* _PROBLEM TO WORK ON_
With the pictures left out, restate exactly the part below that opens with the line containing "Click the U-disk USB slot" and closes with the line containing "Image resolution: width=960".

* _INPUT DATA_
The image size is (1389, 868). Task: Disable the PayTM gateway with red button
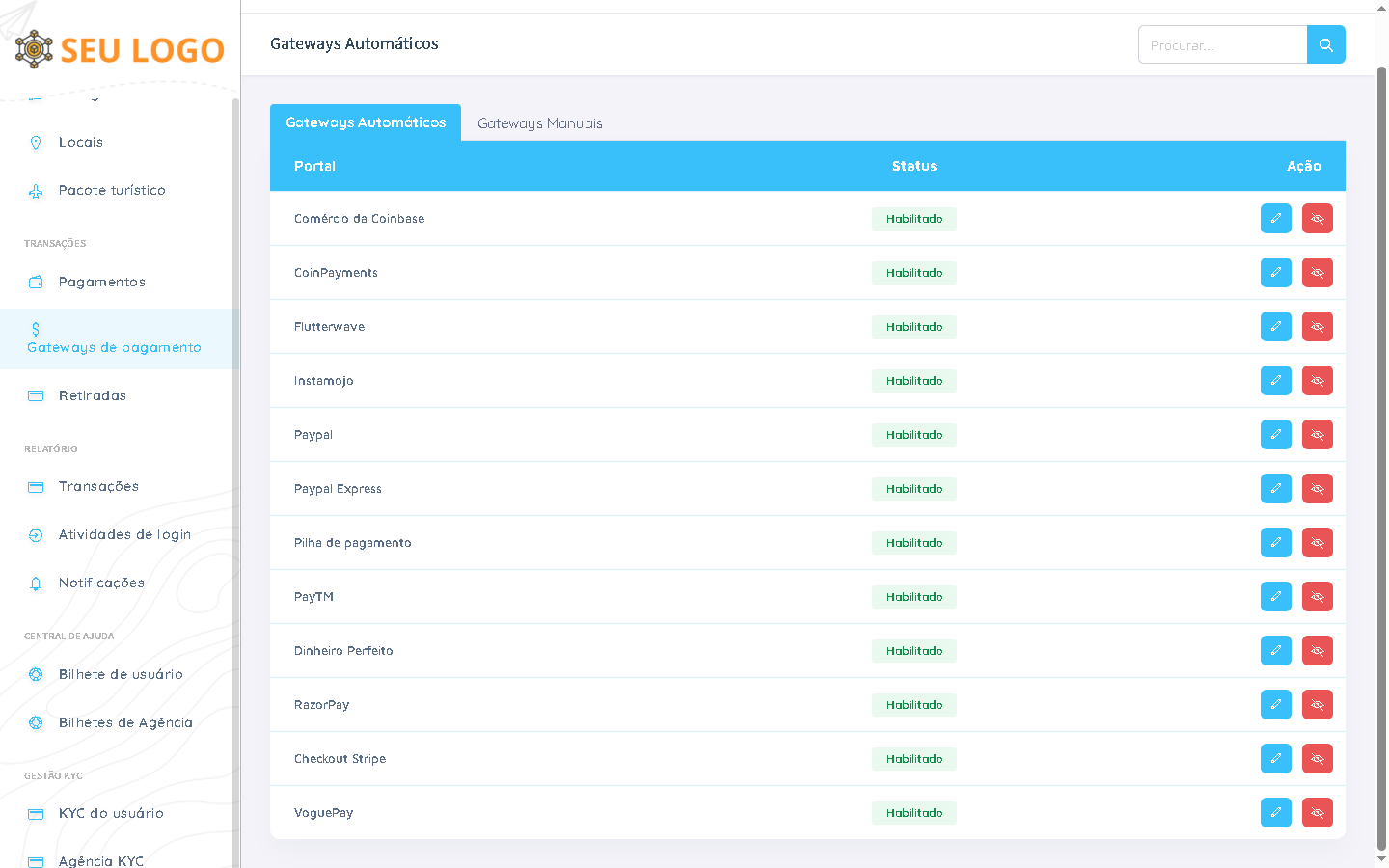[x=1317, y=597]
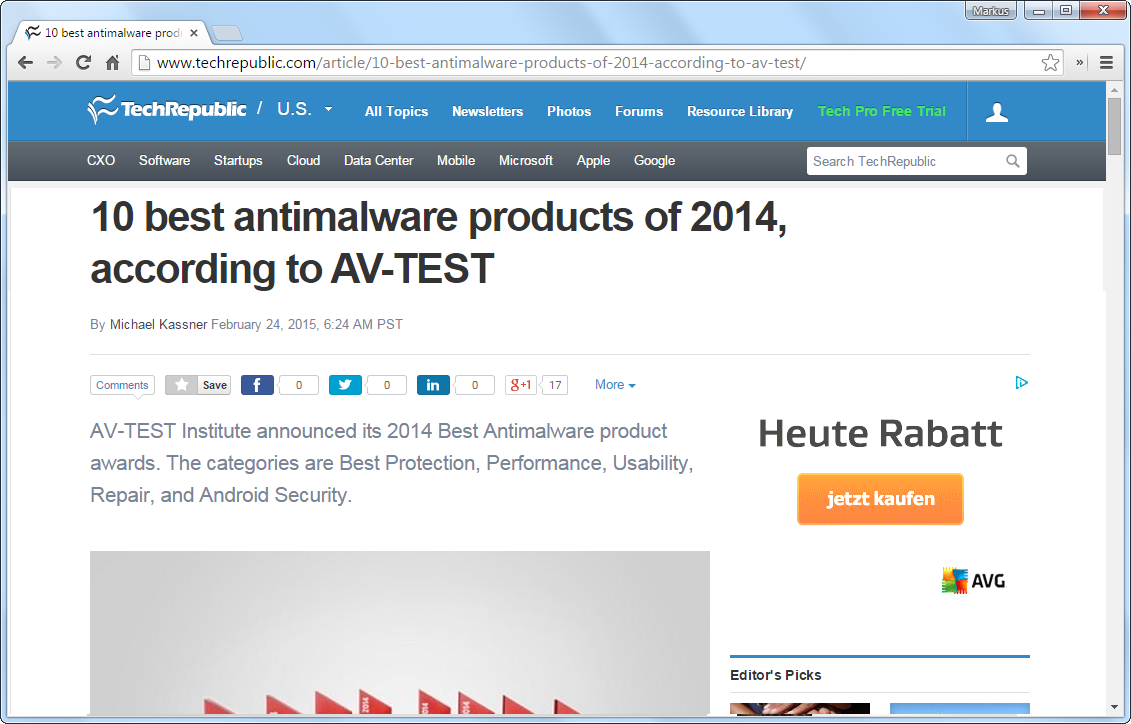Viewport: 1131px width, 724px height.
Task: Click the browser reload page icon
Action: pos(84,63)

...

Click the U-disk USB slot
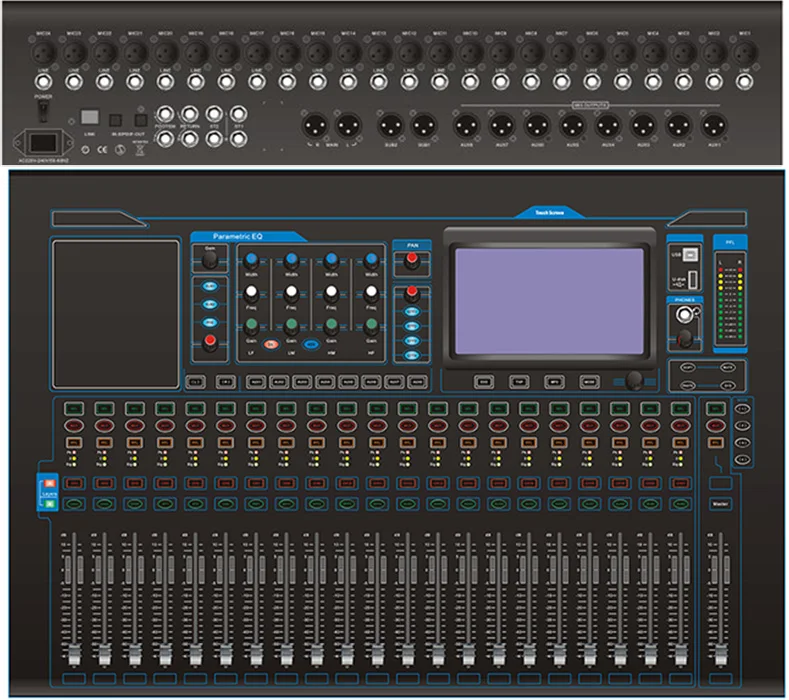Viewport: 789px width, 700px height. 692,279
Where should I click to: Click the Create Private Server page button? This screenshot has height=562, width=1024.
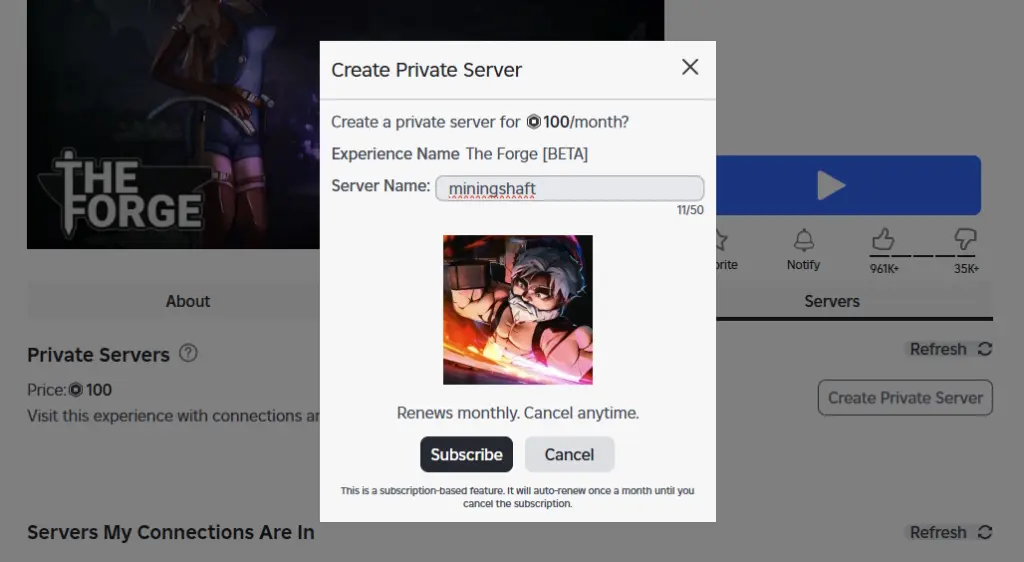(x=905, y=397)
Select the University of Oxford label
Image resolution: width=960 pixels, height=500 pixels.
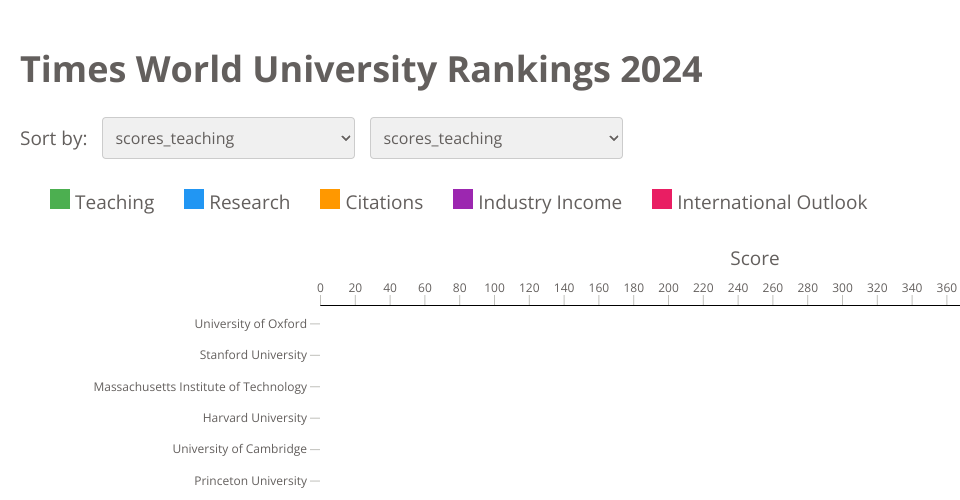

* _SOLUTION TO THIS PROBLEM_
Click the U-disk USB slot
Viewport: 789px width, 700px height. 692,279
Where should I click to: Click the Create Private Server page button? This screenshot has height=562, width=1024.
(x=905, y=397)
Select the University of Oxford label
Image resolution: width=960 pixels, height=500 pixels.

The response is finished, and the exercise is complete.